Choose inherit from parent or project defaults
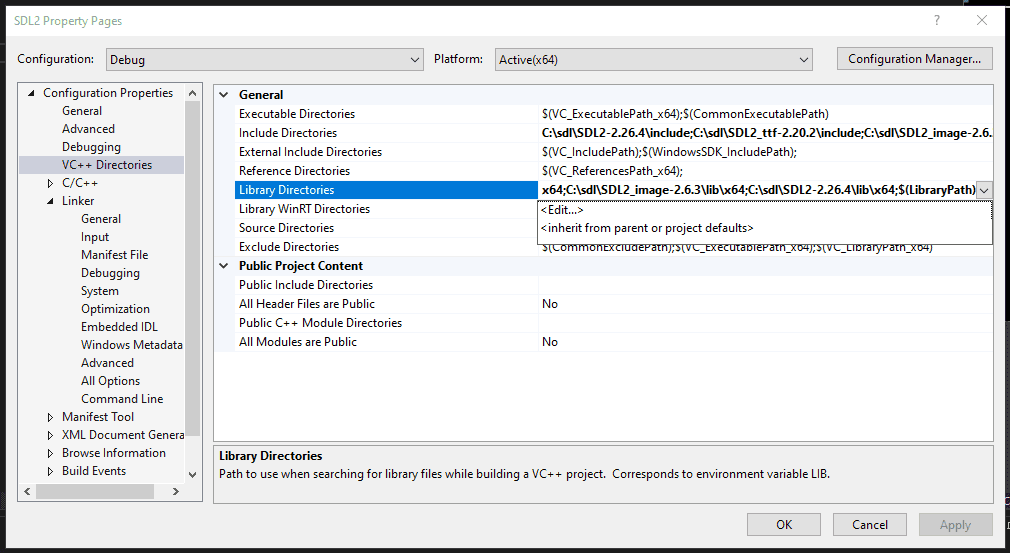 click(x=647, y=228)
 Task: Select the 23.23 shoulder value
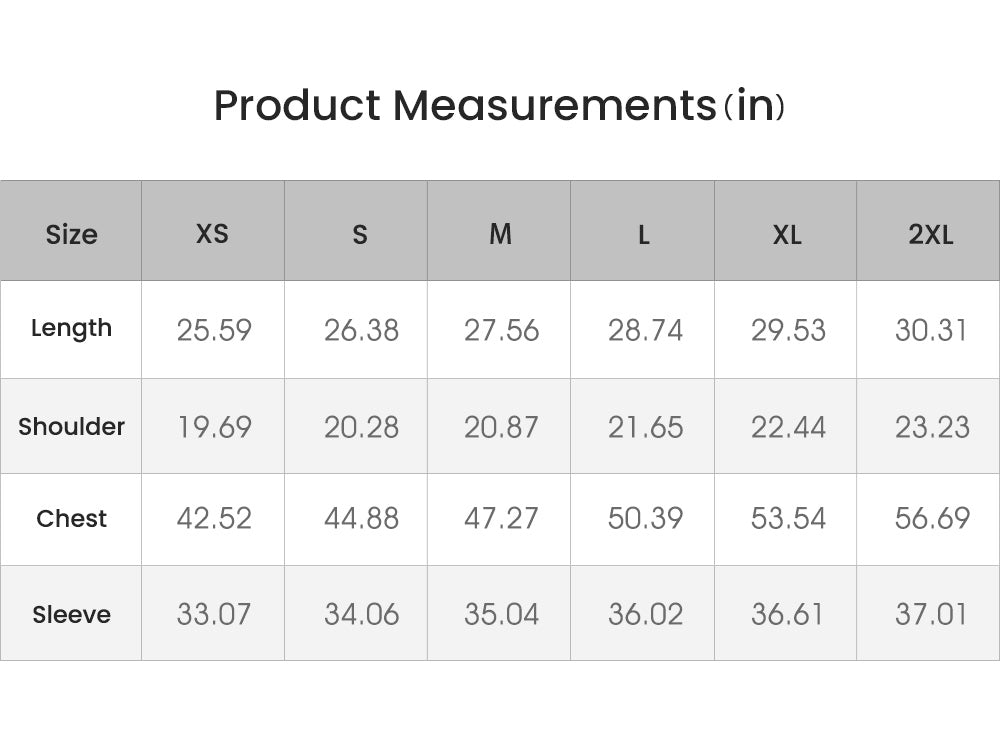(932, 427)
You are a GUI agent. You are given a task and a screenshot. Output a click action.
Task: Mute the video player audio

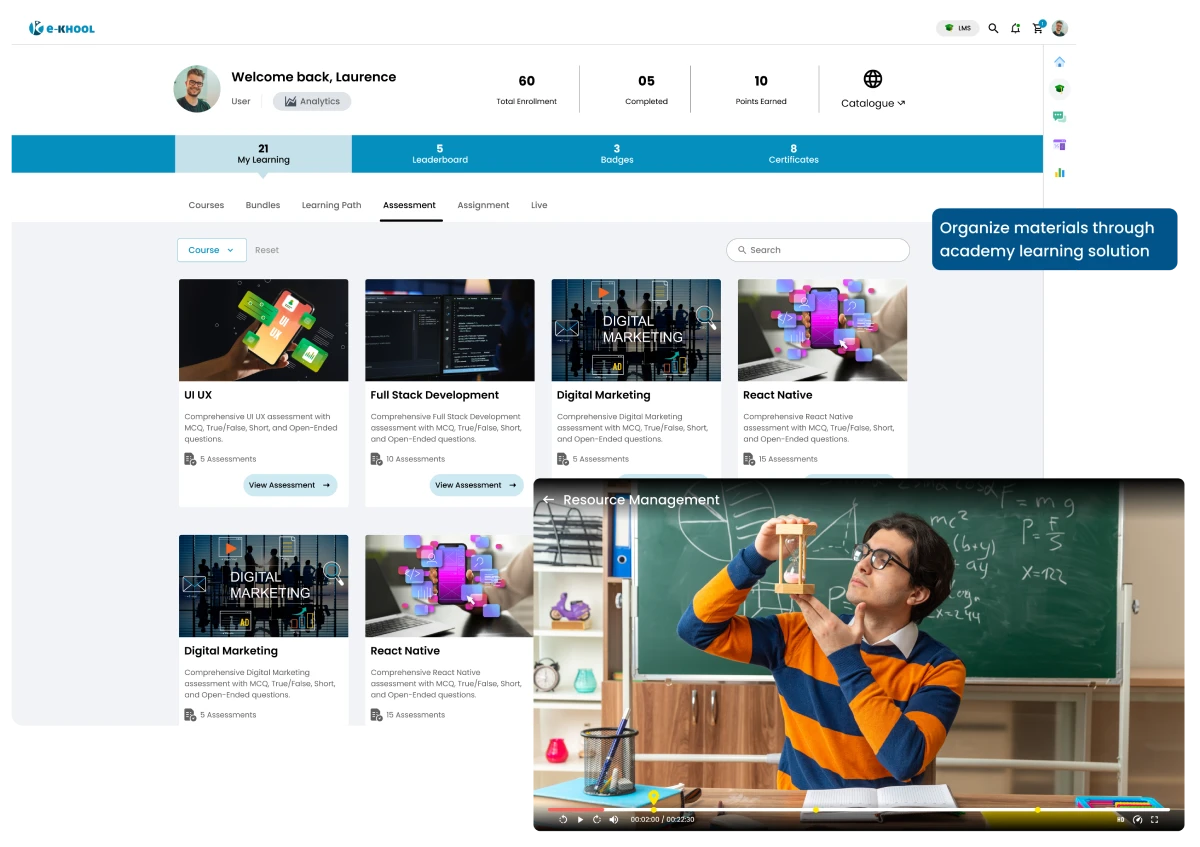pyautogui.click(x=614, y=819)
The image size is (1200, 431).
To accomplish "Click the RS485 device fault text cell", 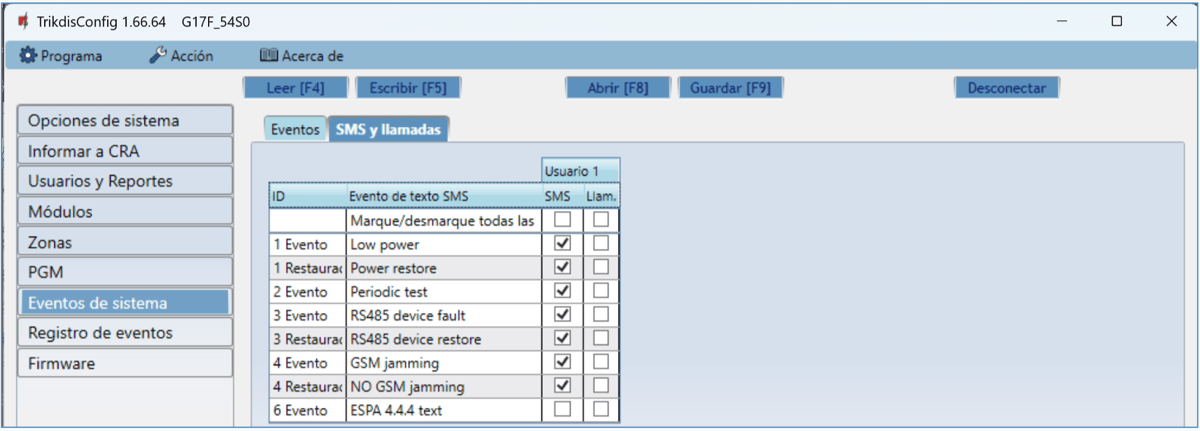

#####

Instructions for the task: Excluding the pictures, retype the line containing "The image size is (1200, 431)." and all lines after it down to the end of the data above.

Response to the exercise:
The image size is (1200, 431).
To accomplish "Click the RS485 device fault text cell", 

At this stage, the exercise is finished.